Last month, a family from northern Israel was visiting the museum when their youngest son tipped over the jar, which smashed into pieces.

Alex Geller, the boy’s father, said his son — the youngest of three — is exceptionally curious, and that the moment he heard the crash, “please let that not be my child” was the first thought that raced through his head.

The jar has been on display at the Hecht Museum in Haifa for 35 years. It was one of the only containers of its size and from that period still complete when it was discovered.

The Bronze Age jar is one of many artifacts exhibited out in the open, part of the Hecht Museum’s vision of letting visitors explore history without glass barriers, said Inbal Rivlin, the director of the museum, which is associated with Haifa University in northern Israel.

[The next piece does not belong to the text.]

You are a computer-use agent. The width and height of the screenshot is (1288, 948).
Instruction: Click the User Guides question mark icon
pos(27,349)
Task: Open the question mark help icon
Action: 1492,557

It was likely used to hold wine or oil, and dates back to between 2200 and 1500 B.C.

Rivlin and the museum decided to turn the moment, which captured international attention, into a teaching moment, inviting the Geller family back for a special visit and hands-on activity to illustrate the restoration process.

Rivlin added that the incident provided a welcome distraction from the ongoing war in Gaza. “Well, he’s just a kid. So I think that somehow it touches the heart of the people in Israel and around the world,“ said Rivlin.

Roee Shafir, a restoration expert at the museum, said the repairs would be fairly simple, as the pieces were from a single, complete jar. Archaeologists often face the more daunting task of sifting through piles of shards from multiple objects and trying to piece them together.

Experts used 3D technology, hi-resolution videos, and special glue to painstakingly reconstruct the large jar.

Less than two weeks after it broke, the jar went back on display at the museum. The gluing process left small hairline cracks, and a few pieces are missing, but the jar’s impressive size remains.

The only noticeable difference in the exhibit was a new sign reading “please don’t touch.”